[Dataset entries]
******************************
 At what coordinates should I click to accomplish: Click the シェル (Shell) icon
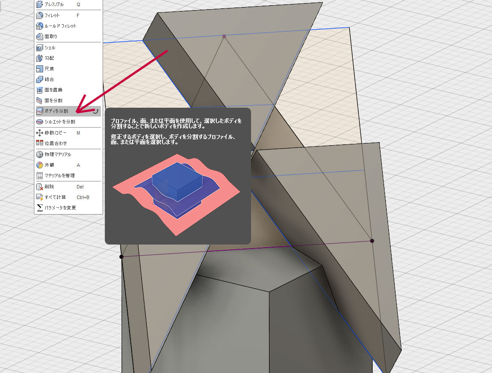[39, 48]
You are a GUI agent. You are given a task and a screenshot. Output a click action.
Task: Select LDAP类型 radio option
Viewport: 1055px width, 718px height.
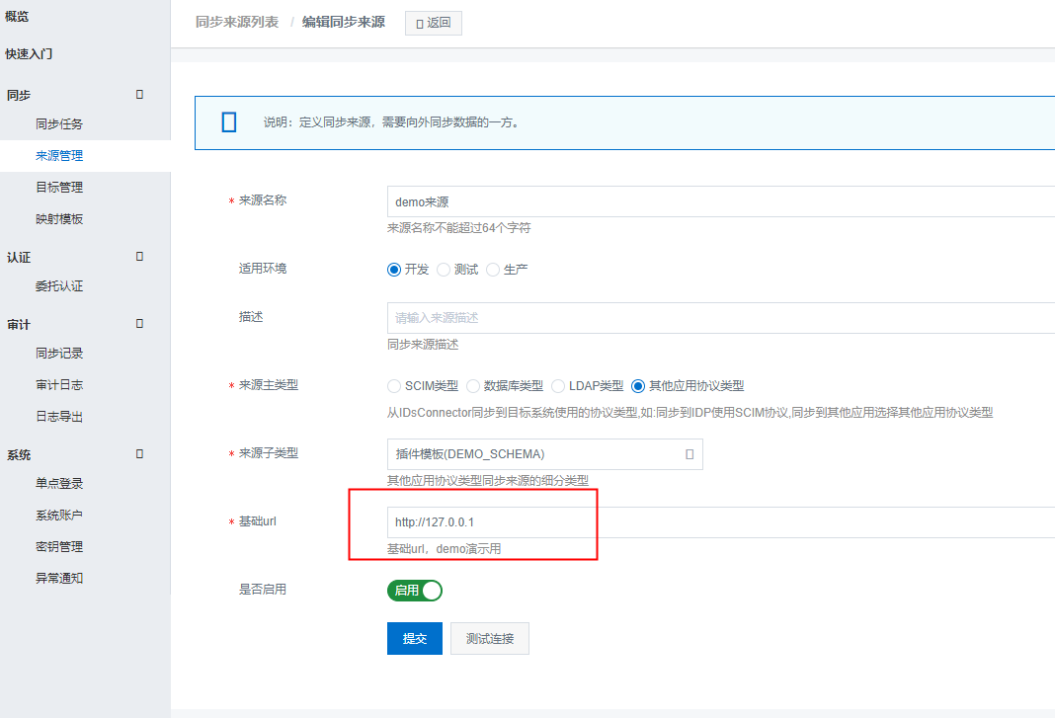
******************************
- TASK DESCRIPTION: Your answer must be every record above, word for word, with no pictures.

- RESPONSE TO THIS TASK:
 At what coordinates should I click to accomplish: Click the シェル (Shell) icon
[39, 48]
You are a GUI agent. You are given a task and a screenshot. Output a click action.
Task: Select LDAP类型 radio option
Viewport: 1055px width, 718px height.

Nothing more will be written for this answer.